- **Page extract**:

- - -

6.3. Integer Variables and Arithmetic

< Day Day Up >

The expression $(($OPTIND - 1)) in the last graphics utility example shows another way that the shell can do integer arithmetic. As you might guess, the shell interprets words surrounded by $(( and )) as arithmetic expressions.^[8] Variables in arithmetic expressions do not need to be preceded by dollar signs, though it is not wrong to do so.

^[8] You can also use the older form $[...], but we don't recommend this because it will be phased out in future versions of bash.

Arithmetic expressions are evaluated inside double quotes, like tildes, variables, and command substitutions. We're finally in a position to state the definitive rule about quoting strings: when in doubt, enclose a string in single quotes, unless it contains tildes or any expression involving a dollar sign, in which case you should use double quotes.

For example, the date command on modern versions of UNIX accepts arguments that tell it how to format its output. The argument +%j tells it to print the day of the year, i.e., the number of days since December 31st of the previous year.

- - -

- **Entries provided**:
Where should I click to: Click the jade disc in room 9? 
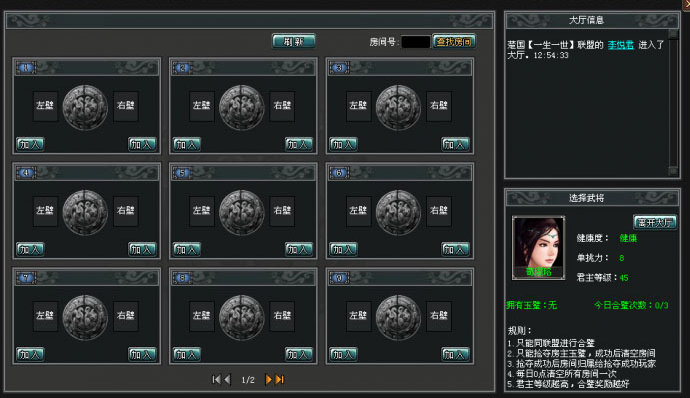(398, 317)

- - -

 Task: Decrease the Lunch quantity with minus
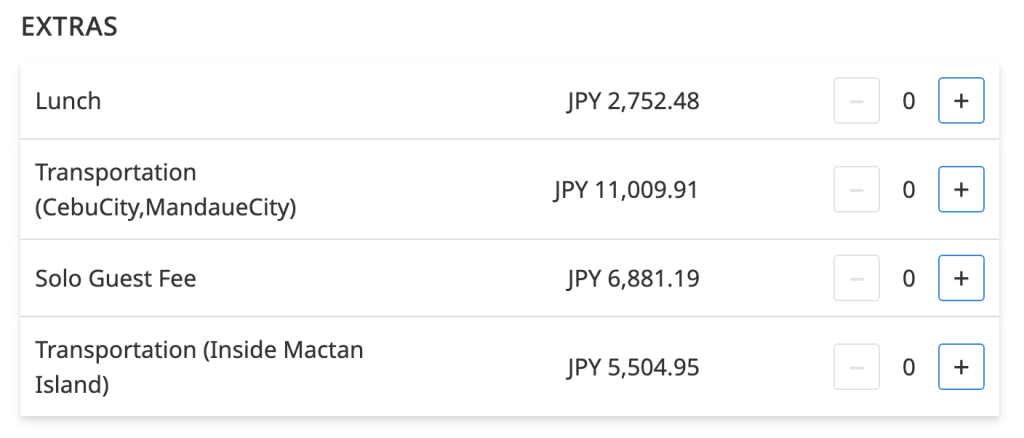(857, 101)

- - -

- **Task instructions**: Please retype the part of the shell arithmetic text above that opens with the words containing "The expression $(($OPTIND" and closes with "wrong to do so.", changing nothing.

- **Answer for this exercise**:
The expression $(($OPTIND - 1)) in the last graphics utility example shows another way that the shell can do integer arithmetic. As you might guess, the shell interprets words surrounded by $(( and )) as arithmetic expressions.^[8] Variables in arithmetic expressions do not need to be preceded by dollar signs, though it is not wrong to do so.